- J.P. Morgan joins Bank of America in pointing investors to Cisco as a large technology stock with limited exposure to the trade war with China.
- "We continue to recommend [Overweight] rated Cisco as our top pick for investors as a relative safe haven in this macro backdrop catalyst," J.P. Morgan analyst Samik Chatterjee said.
- Only 3.3% of Cisco's revenue comes from China, according to FactSet.
J.P. Morgan is the latest Wall Street firm to recommend Cisco Systems, saying in a note Thursday that investors trying to protect themselves from the trade war should look to the stock as a technology company with little exposure in China.
"Investors are mindful of stocks with high exposure to China and/or Huawei. We continue to recommend [Overweight] rated Cisco as our top pick for investors as a relative safe haven in this macro backdrop catalyst," J.P. Morgan analyst Samik Chatterjee said in the note.
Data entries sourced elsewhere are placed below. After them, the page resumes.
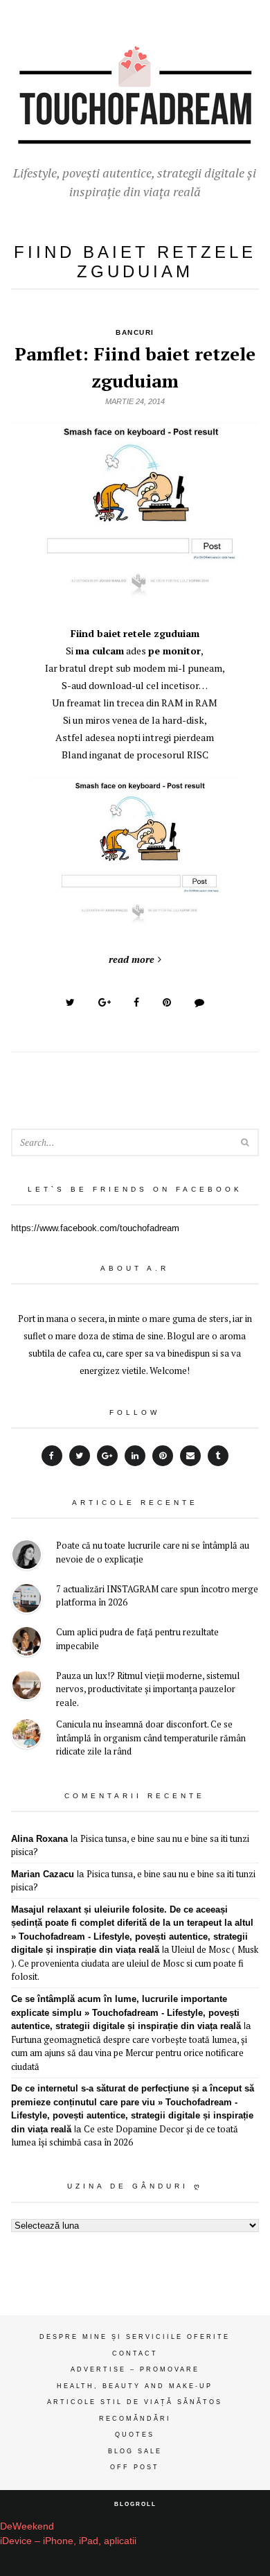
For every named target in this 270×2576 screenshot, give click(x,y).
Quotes (134, 2434)
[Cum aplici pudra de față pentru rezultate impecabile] (26, 1643)
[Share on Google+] (104, 1002)
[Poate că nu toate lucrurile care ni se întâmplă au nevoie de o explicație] (26, 1556)
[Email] (190, 1455)
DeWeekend (27, 2526)
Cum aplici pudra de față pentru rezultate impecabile (137, 1639)
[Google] (107, 1455)
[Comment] (199, 1002)
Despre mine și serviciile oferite (134, 2336)
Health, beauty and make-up (135, 2386)
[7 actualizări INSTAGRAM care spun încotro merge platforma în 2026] (26, 1600)
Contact (135, 2353)
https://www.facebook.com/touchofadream (95, 1228)
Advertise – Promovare (135, 2369)
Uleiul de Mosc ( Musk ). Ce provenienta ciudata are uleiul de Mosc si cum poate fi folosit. (134, 1963)
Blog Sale (135, 2451)
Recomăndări (135, 2418)
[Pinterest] (162, 1455)
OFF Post (134, 2467)
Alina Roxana (39, 1839)
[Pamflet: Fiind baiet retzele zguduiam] (135, 596)
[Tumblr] (218, 1455)
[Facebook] (52, 1455)
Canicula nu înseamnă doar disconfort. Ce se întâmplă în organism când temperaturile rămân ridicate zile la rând (151, 1737)
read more (131, 959)
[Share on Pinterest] (167, 1002)
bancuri (135, 332)
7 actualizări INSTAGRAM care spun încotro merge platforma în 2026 (157, 1596)
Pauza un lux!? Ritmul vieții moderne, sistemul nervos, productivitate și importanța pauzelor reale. (148, 1689)
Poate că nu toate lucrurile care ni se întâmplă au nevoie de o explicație (152, 1552)
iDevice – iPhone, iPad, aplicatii (68, 2540)
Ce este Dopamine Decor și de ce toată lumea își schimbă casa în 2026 (124, 2136)
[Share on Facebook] (136, 1002)
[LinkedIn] (135, 1455)
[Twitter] (79, 1455)
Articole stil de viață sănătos (134, 2402)
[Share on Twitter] (70, 1002)
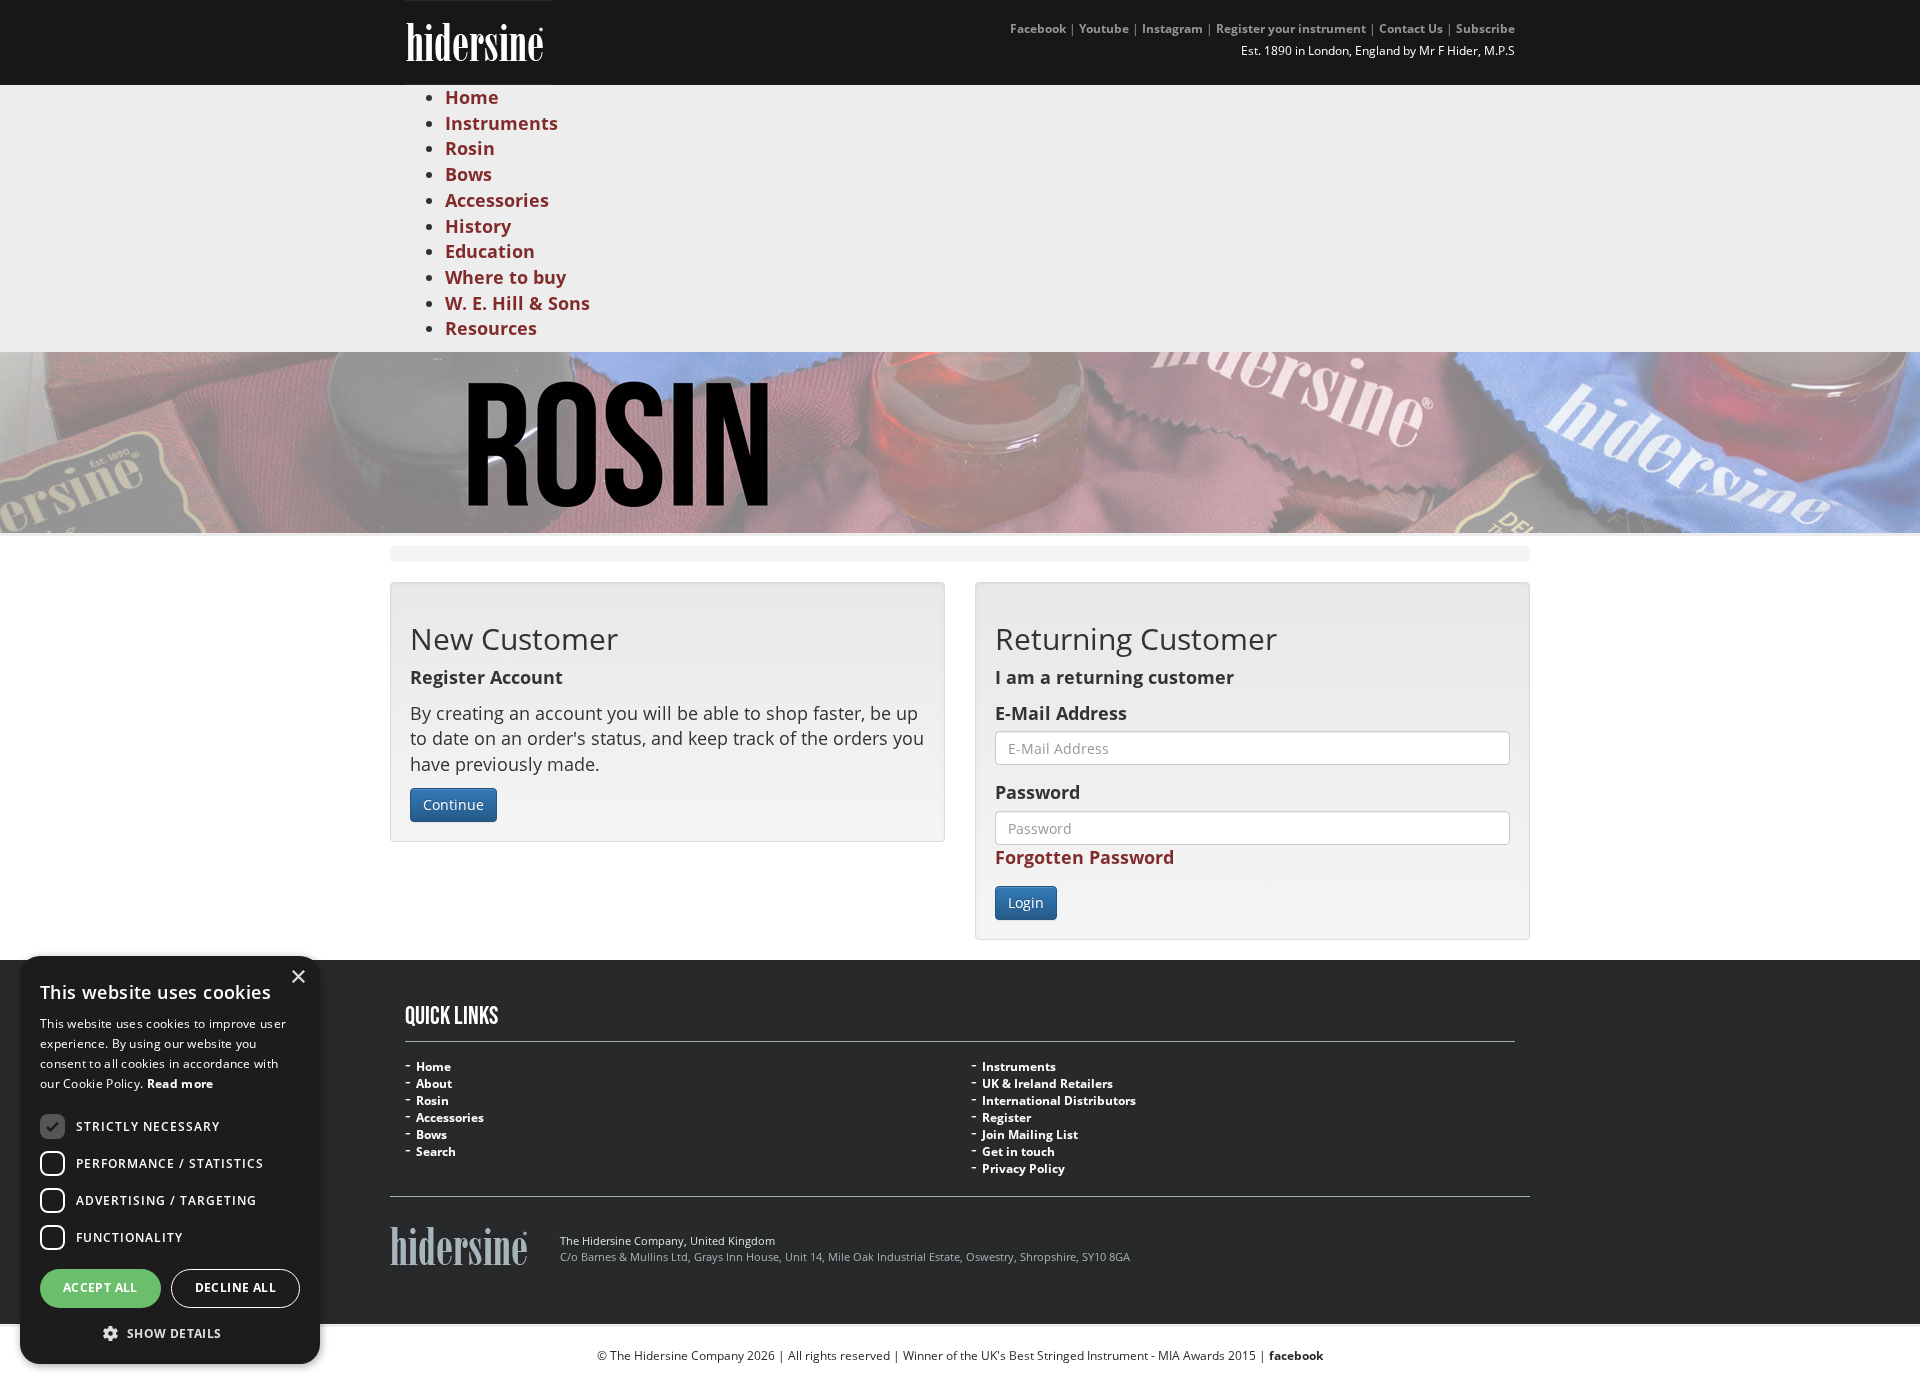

The nod from J.P. Morgan comes after Bank of America highlighted Cisco's "relatively low exposure to China," especially when compared with some of the other biggest tech stocks. Known as FAANG – Facebook, Apple, Amazon, Netflix and Google parent Alphabet – top tech stocks have been among the hardest hit by the heightened trade risk from China, falling 5% to 11% this month.
Cisco shares have fallen 4.3% this month, by comparison. Both J.P. Morgan and Bank of America see upside in part due to Cisco's limited exposure to China, as well as improving overall prospects.
Only 3.3% of Cisco's revenue comes from China, according to FactSet.
Additionally, with Chinese competitor Huawei caught in the middle of the trade war, Chatterjee said Cisco has the "potential to benefit from market share moderation for Huawei led by the component shortages in multiple product categories."
J.P. Morgan also pointed to Ciena, another technology infrastructure company, as a similarly protected stock that could benefit from the pullback in Huawei's reach.
"Led by strong leadership in execution, we find both Cisco and Ciena well positioned to benefit if Huawei's market share were to moderate," Chatterjee said.
Beyond the FAANG stocks, Goldman Sachs in a note on Tuesday warned investors about a host of companies "with explicit sales exposure to China." Some of the top companies listed were Qualcomm (65%), Broadcom (54%), Micron Technology (51%), Western Digital (39%), Intel (24%) and Nvidia (20%), according to Goldman Sachs.
Correction: This story was revised due to incorrect information about the extent of Netflix' business in China. Netflix says it does not receive material revenue from China. Also, Cisco shares have fallen 4.3% in May. An earlier version misstated the move.